Bang! The voice unexpectedly coming through her emergency radio tripped her nervous finger to fire her M9.
“Shit!”
“What happened?”
“Well, I just shot at them and they didn’t seem to notice, so that’s good, I guess.”
“Shot at what? Do you see extraterrestrial beings?”
“I suppose. I’m not sure they’re alive in the sense that we are, but there are a great many manufacturing something more than a mile across. Whatever the landing pad is made of must have absorbed the impact energy and directed it downward, drilling through the rock beneath the sand. Honestly, sir, they kind of look like gigantic golf tees pounded into the ground.”
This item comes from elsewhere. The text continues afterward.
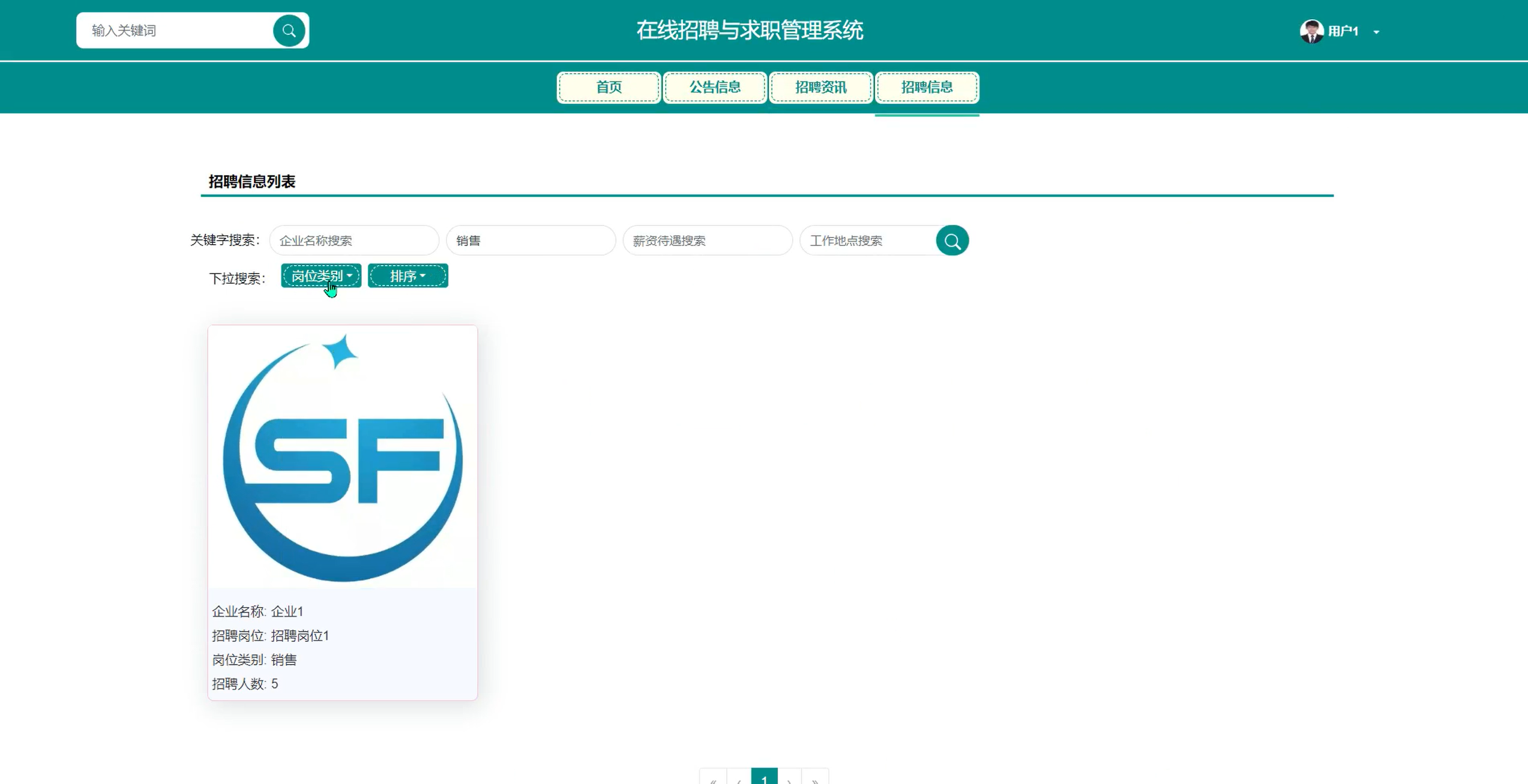The width and height of the screenshot is (1528, 784).
Task: Click the header keyword search magnifier icon
Action: pyautogui.click(x=289, y=31)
“Maybe they’re trying to reach an aquifer. If they need water, that means they’re some kind of animal, like us. They can be killed.”
“Not the things I’m seeing. Hold on, I’m coming to the edge of the platform soon. How long until the others get here?”
“Any moment now. Scramble as far away from the d
ead zone as you can.”
The dead zone. “They’re nuking this thing?”
“Not yet, Lieutenant, but you’ll be dead all the same if you’re down there in the middle of it.”
On cue, the cavalry arrived on the eastern horizon. Ten F-22s boomed high overhead, little triangles flanked and followed by scores of F-18s. In the distance, Apaches rumbled lower across the desert. The tiny, blasted cross shape of a B2 bomber loomed above the faraway clouds. Lee knew she had to be long gone before it arrived. She stripped out of the sand-covered flight suit, grabbed her survival pack and ran through the sand for a high dune.
Through gulps of air she shouted questions to the colonel.
“Did they destroy the Moon, Colonel?”
“Unknown, Lieutenant, but nobody else has returned to the scene of the crime yet so they’re our prime suspects I guess.”
“Do you intend to eradicate the structure?”
“The president authorized Operation Waking Desert, a show of our offensive capabilities in case your mission for direct observation resulted in anything less than them coming out to shake hands. Needless to say the president and Joint Chiefs are less than pleased with the welcome mat they’ve laid out for you down there.”
“They wouldn’t know what a welcome mat is. I just wonder if we’re not making a mistake. When I fired my M9 they didn’t even notice. No defensive capabilities. That might mean they don’t have any offensive either.”
“Better safe than dead. For us and you. Take cover, Lee.”
Lee turned and ran, unbuckling her emergency vest and stuffing her survival pack into her waistband. A trio of F-35s flew over the low California desert hills. She heard the cool hiss of missiles going live and streaking in her direction.
Franks didn’t usually use first names. Maybe he worried it would be the last time they spoke, all pretenses of authority dropped to convey it was more than an order. He was scared.